RECORDS FOR THIS TASK:
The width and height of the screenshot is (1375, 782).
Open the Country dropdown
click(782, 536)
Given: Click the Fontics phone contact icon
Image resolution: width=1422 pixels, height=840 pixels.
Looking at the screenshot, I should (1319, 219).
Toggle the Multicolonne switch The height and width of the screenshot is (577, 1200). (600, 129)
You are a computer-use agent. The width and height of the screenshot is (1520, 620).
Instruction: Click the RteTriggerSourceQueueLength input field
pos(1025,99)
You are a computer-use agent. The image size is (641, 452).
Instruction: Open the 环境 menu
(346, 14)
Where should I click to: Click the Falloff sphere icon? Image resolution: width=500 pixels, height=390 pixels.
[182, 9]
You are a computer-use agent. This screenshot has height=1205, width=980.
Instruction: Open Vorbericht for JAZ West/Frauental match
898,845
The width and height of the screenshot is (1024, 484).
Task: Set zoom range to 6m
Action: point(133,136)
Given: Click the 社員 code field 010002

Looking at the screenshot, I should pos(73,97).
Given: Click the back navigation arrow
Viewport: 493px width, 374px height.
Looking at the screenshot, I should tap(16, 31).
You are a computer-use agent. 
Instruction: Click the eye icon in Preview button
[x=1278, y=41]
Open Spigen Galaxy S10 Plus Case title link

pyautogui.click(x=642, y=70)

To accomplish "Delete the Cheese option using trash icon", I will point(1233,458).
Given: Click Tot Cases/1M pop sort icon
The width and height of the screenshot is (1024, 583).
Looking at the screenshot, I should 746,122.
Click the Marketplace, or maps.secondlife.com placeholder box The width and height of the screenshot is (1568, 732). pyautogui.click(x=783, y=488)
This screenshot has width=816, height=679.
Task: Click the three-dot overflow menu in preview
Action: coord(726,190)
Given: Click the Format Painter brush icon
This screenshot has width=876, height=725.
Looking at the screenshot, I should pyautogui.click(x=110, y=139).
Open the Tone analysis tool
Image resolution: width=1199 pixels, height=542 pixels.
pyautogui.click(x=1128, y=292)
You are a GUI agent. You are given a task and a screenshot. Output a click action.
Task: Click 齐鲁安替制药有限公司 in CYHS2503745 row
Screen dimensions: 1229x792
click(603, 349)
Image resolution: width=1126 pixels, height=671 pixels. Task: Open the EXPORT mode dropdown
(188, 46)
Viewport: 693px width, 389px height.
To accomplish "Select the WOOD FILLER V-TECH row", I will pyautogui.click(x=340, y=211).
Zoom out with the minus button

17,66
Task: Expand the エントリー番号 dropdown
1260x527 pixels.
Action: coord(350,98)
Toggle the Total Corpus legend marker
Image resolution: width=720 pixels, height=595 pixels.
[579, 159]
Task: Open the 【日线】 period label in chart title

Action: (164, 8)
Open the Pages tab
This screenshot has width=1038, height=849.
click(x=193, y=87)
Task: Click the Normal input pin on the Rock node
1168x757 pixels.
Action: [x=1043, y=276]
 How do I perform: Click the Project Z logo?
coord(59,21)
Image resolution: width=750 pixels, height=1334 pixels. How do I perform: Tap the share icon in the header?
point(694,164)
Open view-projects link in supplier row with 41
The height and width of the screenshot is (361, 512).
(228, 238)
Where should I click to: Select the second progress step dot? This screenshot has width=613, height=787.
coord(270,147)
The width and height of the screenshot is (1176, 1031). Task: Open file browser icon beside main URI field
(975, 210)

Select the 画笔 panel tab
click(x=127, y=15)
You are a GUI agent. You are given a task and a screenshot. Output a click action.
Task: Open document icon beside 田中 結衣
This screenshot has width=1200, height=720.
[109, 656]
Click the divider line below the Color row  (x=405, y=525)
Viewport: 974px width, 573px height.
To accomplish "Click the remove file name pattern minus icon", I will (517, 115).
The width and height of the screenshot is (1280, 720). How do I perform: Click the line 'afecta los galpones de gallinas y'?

TASK: What's needed is a word-for-word restatement of all the entries.

EXPECTED ANSWER:
The width and height of the screenshot is (1375, 782).
Open the Country dropdown
click(782, 536)
Given: Click the Fontics phone contact icon
Image resolution: width=1422 pixels, height=840 pixels.
Looking at the screenshot, I should (1319, 219).
Toggle the Multicolonne switch The height and width of the screenshot is (577, 1200). (600, 129)
You are a computer-use agent. The width and height of the screenshot is (1520, 620).
Instruction: Click the RteTriggerSourceQueueLength input field
pos(1025,99)
You are a computer-use agent. The image size is (641, 452).
Instruction: Open the 环境 menu
(346, 14)
Where should I click to: Click the Falloff sphere icon? Image resolution: width=500 pixels, height=390 pixels.
[182, 9]
You are a computer-use agent. This screenshot has height=1205, width=980.
Instruction: Open Vorbericht for JAZ West/Frauental match
898,845
The width and height of the screenshot is (1024, 484).
Task: Set zoom range to 6m
Action: point(133,136)
Given: Click the 社員 code field 010002

Looking at the screenshot, I should pos(73,97).
Given: Click the back navigation arrow
Viewport: 493px width, 374px height.
Looking at the screenshot, I should tap(16, 31).
You are a computer-use agent. 
Instruction: Click the eye icon in Preview button
[x=1278, y=41]
Open Spigen Galaxy S10 Plus Case title link

pyautogui.click(x=642, y=70)

To accomplish "Delete the Cheese option using trash icon", I will point(1233,458).
Given: Click Tot Cases/1M pop sort icon
The width and height of the screenshot is (1024, 583).
Looking at the screenshot, I should 746,122.
Click the Marketplace, or maps.secondlife.com placeholder box The width and height of the screenshot is (1568, 732). pyautogui.click(x=783, y=488)
This screenshot has width=816, height=679.
Task: Click the three-dot overflow menu in preview
Action: coord(726,190)
Given: Click the Format Painter brush icon
This screenshot has width=876, height=725.
Looking at the screenshot, I should pyautogui.click(x=110, y=139).
Open the Tone analysis tool
Image resolution: width=1199 pixels, height=542 pixels.
pyautogui.click(x=1128, y=292)
You are a GUI agent. You are given a task and a screenshot. Output a click action.
Task: Click 齐鲁安替制药有限公司 in CYHS2503745 row
Screen dimensions: 1229x792
click(603, 349)
Image resolution: width=1126 pixels, height=671 pixels. Task: Open the EXPORT mode dropdown
(188, 46)
Viewport: 693px width, 389px height.
To accomplish "Select the WOOD FILLER V-TECH row", I will pyautogui.click(x=340, y=211).
Zoom out with the minus button

17,66
Task: Expand the エントリー番号 dropdown
1260x527 pixels.
Action: coord(350,98)
Toggle the Total Corpus legend marker
Image resolution: width=720 pixels, height=595 pixels.
[579, 159]
Task: Open the 【日线】 period label in chart title

Action: (164, 8)
Open the Pages tab
This screenshot has width=1038, height=849.
click(x=193, y=87)
Task: Click the Normal input pin on the Rock node
1168x757 pixels.
Action: [x=1043, y=276]
 How do I perform: Click the Project Z logo?
coord(59,21)
Image resolution: width=750 pixels, height=1334 pixels. How do I perform: Tap the share icon in the header?
point(694,164)
Open view-projects link in supplier row with 41
The height and width of the screenshot is (361, 512).
(228, 238)
Where should I click to: Select the second progress step dot? This screenshot has width=613, height=787.
coord(270,147)
The width and height of the screenshot is (1176, 1031). Task: Open file browser icon beside main URI field
(975, 210)

Select the 画笔 panel tab
click(x=127, y=15)
You are a GUI agent. You are given a task and a screenshot. Output a click action.
Task: Open document icon beside 田中 結衣
This screenshot has width=1200, height=720.
[109, 656]
Click the divider line below the Color row  (x=405, y=525)
Viewport: 974px width, 573px height.
To accomplish "Click the remove file name pattern minus icon", I will (517, 115).
The width and height of the screenshot is (1280, 720). How do I perform: Click the line 'afecta los galpones de gallinas y'?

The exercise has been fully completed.